Wet macular degeneration treatments can help preserve existing vision and, sometimes, recover lost vision.

Research hasn't provided a cure for wet macular degeneration — a chronic eye disease that affects the part of the retina responsible for your central vision (the macula). But treatment can help slow disease progression, preserve existing vision and, if started early enough, recover some of the vision that may have been lost.

When facing a wet macular degeneration diagnosis, it can help to understand the main treatment options.

Medications to stop growth of abnormal blood vessels

When you have wet macular degeneration, your body sends chemical signals to generate new blood vessels that grow from under and into the macula. These new vessels bleed easily and leak fluid, damaging the macula.

Certain medications called anti-VEGF drugs can block this growth signal and help stop new vessels from forming. These drugs are considered the first line treatment for wet macular degeneration.

Medications used to treat wet macular degeneration include:

  • Bevacizumab (Avastin)
  • Ranibizumab (Lucentis)
  • Aflibercept (Eylea)
  • Faricimab-svoa (Vabysmo)

Your doctor injects these medications into the affected eye. You may need injections every several weeks to maintain the beneficial effect of the medication. In some instances, you may partially recover vision as the blood vessels shrink and the fluid under the retina is absorbed, allowing retinal cells to regain some function.

Some possible risks of eye injections include eye irritation, new floaters, increased eye pressure, inflammation, cataracts, bleeding and infection.
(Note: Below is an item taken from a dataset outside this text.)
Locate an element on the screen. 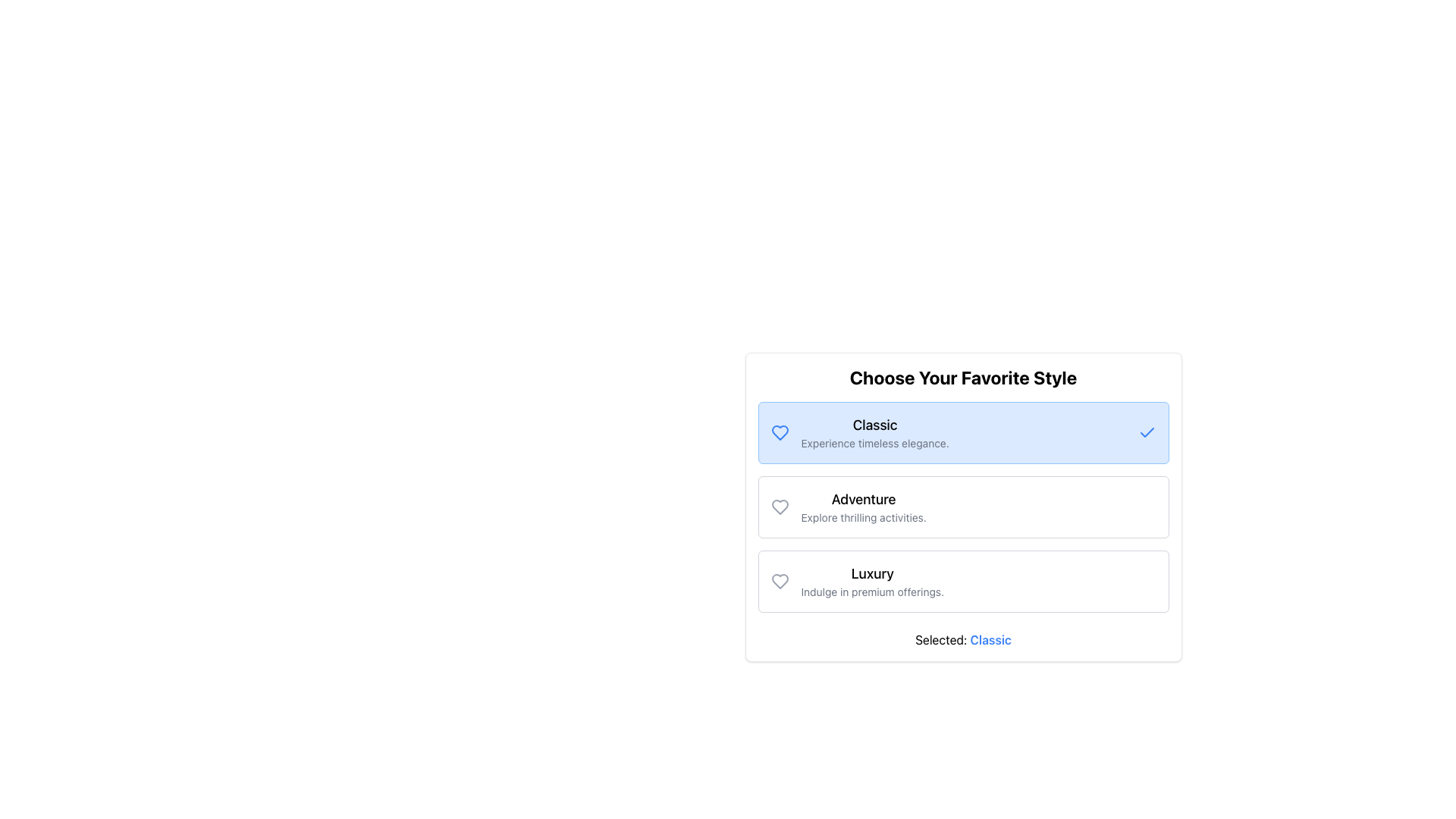 Image resolution: width=1456 pixels, height=819 pixels. the blue checkmark icon located on the right side of the selection box for the style labeled 'Classic' under the 'Choose Your Favorite Style' section is located at coordinates (1147, 432).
Some of these medications may increase the risk of stroke.

Using light to activate an injected medication (photodynamic therapy)

Photodynamic therapy is another treatment option for abnormal blood vessel growth in wet macular degeneration, however it is used less frequently than anti-VEGF injections.

In this procedure, your doctor injects a drug called verteporfin (Visudyne) into a vein in your arm, which travels to blood vessels in your eye. Your doctor shines a focused light from a special laser to the abnormal blood vessels in your eye. This activates the drug, causing the abnormal blood vessels to close, which stops the leakage.

Photodynamic therapy may improve your vision and reduce the rate of vision loss. You may need repeated treatments over time, as the treated blood vessels may reopen.

After photodynamic therapy, you'll need to avoid direct sunlight and bright lights until the drug has cleared your body, which may take several days.

Treatment can help slow the progress of wet macular degeneration, and in some cases restore some vision. In addition to discussing treatment options with your doctor, ask about low vision rehabilitation, which can provide you with strategies and technology to live a full life, even with reduced vision.